The gift of not riding

I completely agree. For various reasons I'm not riding my teenage horse at the moment, and the baby is too young to ride. But they're both lovely calm natured horses and I really enjoy just having them, mooching around with them, taking them for walks. There is a chance the teenage one will not be rideable again - he's under investigation for a heart murmur - but he owes me nothing and if I can't ride him then we'll spend the next few years going for in-hand adventures with his pack bags on.
 
It always made me laugh when I'd go up, do the chickens, faff about and not actually see the boys at all (until I went to look for them). The hedges I planted grew to such an extent that when they were on the track I often had to climb onto an IBC to see where they were. They didn't care that the human had arrived, they had horse things to do. If I yelled they'd come eventually but I swear it was just to shut me up 😁 Here they are, leading the unstimulating life of the field ornament and failing to care a jot about their lack of a job to do...
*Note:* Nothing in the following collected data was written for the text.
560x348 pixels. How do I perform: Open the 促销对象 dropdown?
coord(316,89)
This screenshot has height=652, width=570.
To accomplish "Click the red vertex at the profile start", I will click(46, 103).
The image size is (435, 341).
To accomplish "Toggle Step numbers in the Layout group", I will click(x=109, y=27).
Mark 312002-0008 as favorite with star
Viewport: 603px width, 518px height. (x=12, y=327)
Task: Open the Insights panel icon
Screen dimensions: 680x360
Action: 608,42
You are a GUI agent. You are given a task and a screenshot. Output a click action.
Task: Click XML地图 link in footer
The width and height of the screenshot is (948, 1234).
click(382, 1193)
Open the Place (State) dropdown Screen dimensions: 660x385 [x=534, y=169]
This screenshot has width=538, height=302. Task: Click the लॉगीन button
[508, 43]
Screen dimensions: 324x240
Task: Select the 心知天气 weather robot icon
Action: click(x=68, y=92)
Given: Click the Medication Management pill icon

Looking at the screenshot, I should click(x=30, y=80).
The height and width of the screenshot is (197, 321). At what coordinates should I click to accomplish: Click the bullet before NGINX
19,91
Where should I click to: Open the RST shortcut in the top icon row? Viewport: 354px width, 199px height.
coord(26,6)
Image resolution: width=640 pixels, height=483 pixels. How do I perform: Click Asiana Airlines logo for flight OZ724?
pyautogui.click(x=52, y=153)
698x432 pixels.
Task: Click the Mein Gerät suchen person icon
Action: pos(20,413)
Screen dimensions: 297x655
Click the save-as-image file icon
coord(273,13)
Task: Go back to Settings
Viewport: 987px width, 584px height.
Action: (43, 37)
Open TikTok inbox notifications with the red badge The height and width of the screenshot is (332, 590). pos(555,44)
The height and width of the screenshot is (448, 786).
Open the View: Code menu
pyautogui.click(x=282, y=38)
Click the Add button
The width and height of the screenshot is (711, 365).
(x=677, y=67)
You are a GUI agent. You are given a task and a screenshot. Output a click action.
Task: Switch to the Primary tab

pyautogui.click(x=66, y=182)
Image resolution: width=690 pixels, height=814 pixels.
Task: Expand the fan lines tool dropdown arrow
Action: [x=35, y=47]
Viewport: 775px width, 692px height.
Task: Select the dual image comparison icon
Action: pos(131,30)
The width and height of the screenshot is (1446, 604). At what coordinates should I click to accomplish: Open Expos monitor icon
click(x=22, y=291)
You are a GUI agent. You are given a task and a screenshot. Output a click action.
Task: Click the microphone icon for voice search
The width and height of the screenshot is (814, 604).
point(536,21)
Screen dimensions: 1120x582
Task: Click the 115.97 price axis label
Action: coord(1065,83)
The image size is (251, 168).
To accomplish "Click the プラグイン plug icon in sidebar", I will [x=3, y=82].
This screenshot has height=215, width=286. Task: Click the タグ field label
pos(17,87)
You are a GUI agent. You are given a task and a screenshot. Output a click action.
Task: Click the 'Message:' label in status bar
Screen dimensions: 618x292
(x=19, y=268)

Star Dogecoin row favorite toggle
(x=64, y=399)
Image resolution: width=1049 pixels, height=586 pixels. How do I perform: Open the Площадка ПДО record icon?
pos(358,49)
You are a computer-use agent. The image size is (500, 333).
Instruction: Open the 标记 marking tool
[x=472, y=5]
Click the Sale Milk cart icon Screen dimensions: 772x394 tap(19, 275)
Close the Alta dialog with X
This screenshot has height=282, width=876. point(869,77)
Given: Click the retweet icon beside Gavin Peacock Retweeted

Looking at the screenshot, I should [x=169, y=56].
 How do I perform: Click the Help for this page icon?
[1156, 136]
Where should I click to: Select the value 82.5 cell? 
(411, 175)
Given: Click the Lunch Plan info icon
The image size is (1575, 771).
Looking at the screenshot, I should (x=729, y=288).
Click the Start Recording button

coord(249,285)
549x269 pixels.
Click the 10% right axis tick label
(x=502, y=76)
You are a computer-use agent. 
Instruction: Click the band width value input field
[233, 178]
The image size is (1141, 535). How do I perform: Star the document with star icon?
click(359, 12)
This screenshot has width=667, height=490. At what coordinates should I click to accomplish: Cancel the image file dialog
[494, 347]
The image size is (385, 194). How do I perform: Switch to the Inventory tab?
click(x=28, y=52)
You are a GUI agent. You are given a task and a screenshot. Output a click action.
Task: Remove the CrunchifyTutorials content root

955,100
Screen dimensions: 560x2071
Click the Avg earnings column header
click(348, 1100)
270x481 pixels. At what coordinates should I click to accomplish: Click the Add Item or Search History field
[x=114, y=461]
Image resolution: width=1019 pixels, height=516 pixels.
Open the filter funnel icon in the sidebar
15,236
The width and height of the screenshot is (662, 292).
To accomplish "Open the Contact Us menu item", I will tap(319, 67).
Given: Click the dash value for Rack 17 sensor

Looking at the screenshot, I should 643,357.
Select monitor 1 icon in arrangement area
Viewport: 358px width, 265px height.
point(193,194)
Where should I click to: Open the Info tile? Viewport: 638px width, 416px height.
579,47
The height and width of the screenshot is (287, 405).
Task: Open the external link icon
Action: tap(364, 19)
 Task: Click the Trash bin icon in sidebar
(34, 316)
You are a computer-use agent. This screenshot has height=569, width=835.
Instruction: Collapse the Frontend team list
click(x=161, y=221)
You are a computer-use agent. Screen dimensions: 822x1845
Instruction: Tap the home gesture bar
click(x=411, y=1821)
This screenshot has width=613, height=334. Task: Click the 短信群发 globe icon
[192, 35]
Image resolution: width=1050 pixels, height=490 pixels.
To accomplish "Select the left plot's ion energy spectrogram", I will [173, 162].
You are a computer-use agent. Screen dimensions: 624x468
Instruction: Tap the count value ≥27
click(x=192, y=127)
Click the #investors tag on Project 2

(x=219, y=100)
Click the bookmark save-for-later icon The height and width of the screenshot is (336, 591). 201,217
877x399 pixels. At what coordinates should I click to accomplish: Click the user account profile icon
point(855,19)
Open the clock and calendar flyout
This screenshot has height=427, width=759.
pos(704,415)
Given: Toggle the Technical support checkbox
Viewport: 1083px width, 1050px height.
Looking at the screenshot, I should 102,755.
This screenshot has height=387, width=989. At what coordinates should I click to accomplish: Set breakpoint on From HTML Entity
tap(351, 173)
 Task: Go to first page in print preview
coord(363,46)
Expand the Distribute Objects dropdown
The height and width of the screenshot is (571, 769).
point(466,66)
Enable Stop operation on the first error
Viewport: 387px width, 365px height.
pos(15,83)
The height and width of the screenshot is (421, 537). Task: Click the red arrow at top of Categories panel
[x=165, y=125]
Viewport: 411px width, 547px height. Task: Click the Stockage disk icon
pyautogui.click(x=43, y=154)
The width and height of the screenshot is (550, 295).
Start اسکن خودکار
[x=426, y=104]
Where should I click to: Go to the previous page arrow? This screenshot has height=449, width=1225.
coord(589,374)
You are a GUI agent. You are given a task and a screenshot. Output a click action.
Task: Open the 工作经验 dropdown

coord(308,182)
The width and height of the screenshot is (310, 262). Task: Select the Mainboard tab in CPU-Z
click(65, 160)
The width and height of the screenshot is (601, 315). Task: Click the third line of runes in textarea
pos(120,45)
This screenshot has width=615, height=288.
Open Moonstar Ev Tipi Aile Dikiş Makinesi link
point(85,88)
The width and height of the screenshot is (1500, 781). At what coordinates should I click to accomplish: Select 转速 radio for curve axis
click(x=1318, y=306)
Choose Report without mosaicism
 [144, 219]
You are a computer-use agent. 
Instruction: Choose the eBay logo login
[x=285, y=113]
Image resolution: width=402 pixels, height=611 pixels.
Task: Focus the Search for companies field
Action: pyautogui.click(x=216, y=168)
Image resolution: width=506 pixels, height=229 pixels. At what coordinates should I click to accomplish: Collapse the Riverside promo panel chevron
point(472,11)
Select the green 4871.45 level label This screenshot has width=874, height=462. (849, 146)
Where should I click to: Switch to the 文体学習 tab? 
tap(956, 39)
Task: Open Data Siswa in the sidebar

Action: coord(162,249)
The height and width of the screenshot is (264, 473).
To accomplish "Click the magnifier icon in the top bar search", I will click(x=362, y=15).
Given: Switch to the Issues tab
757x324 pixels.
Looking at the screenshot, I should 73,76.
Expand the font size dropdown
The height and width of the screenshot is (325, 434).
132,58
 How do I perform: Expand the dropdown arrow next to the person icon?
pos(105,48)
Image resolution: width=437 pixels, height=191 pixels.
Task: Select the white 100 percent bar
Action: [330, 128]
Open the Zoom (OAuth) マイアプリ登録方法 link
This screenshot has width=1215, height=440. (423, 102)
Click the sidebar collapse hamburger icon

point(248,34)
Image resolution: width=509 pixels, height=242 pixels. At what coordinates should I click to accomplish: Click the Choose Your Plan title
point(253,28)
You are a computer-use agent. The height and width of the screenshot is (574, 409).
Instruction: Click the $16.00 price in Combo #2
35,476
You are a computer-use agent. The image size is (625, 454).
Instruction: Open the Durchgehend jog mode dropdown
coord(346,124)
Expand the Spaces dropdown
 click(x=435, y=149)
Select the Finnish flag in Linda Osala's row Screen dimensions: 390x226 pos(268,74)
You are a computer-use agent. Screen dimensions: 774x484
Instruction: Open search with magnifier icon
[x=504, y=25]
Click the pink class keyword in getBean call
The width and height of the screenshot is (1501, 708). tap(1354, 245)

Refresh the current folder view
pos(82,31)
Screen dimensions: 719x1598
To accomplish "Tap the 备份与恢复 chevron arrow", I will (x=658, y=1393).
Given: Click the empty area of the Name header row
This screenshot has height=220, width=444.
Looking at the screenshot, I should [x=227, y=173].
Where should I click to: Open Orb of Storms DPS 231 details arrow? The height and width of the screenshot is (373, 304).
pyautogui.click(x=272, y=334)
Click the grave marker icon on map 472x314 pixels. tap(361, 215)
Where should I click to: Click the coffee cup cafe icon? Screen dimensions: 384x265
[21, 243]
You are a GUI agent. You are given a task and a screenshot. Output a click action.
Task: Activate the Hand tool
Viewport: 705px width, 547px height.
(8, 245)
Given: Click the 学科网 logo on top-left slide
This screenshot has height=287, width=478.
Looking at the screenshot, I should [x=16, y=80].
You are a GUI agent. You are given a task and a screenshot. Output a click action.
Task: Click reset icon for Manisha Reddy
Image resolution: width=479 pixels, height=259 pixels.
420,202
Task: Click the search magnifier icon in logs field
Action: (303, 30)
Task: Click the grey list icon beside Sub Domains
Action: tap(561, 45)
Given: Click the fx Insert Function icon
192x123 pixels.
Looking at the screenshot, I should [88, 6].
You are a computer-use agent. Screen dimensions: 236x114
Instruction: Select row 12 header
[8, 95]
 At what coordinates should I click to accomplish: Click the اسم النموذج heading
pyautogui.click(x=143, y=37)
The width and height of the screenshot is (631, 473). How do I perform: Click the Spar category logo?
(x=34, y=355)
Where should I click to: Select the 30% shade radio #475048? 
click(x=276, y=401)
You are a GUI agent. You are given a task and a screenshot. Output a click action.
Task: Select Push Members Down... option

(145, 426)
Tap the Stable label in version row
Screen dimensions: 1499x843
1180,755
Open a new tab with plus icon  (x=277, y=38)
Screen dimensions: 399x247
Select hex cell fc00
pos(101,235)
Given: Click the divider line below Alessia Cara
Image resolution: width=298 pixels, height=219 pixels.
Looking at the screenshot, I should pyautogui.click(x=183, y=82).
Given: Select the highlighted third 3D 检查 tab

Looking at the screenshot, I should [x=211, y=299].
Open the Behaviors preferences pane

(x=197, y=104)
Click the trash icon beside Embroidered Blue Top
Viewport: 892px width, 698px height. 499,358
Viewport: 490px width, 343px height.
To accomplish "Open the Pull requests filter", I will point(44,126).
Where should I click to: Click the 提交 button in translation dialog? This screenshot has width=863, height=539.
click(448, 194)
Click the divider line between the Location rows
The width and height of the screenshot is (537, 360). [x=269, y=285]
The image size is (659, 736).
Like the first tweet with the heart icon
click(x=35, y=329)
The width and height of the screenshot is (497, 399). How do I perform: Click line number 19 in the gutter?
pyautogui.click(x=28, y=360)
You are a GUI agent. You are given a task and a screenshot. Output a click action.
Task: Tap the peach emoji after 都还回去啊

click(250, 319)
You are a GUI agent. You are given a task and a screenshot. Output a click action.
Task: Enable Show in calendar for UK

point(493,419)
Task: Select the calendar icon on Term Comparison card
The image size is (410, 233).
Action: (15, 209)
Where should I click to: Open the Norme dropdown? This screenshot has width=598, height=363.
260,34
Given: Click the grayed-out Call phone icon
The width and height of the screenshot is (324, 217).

I saw my role as 'field facilitator': making their environment work really well for them. It was incredibly fulfilling.

Boys.jpg
 
It always made me laugh when I'd go up, do the chickens, faff about and not actually see the boys at all (until I went to look for them). The hedges I planted grew to such an extent that when they were on the track I often had to climb onto an IBC to see where they were. They didn't care that the human had arrived, they had horse things to do. If I yelled they'd come eventually but I swear it was just to shut me up 😁 Here they are, leading the unstimulating life of the field ornament and failing to care a jot about their lack of a job to do...

I saw my role as 'field facilitator': making their environment work really well for them. It was incredibly fulfilling.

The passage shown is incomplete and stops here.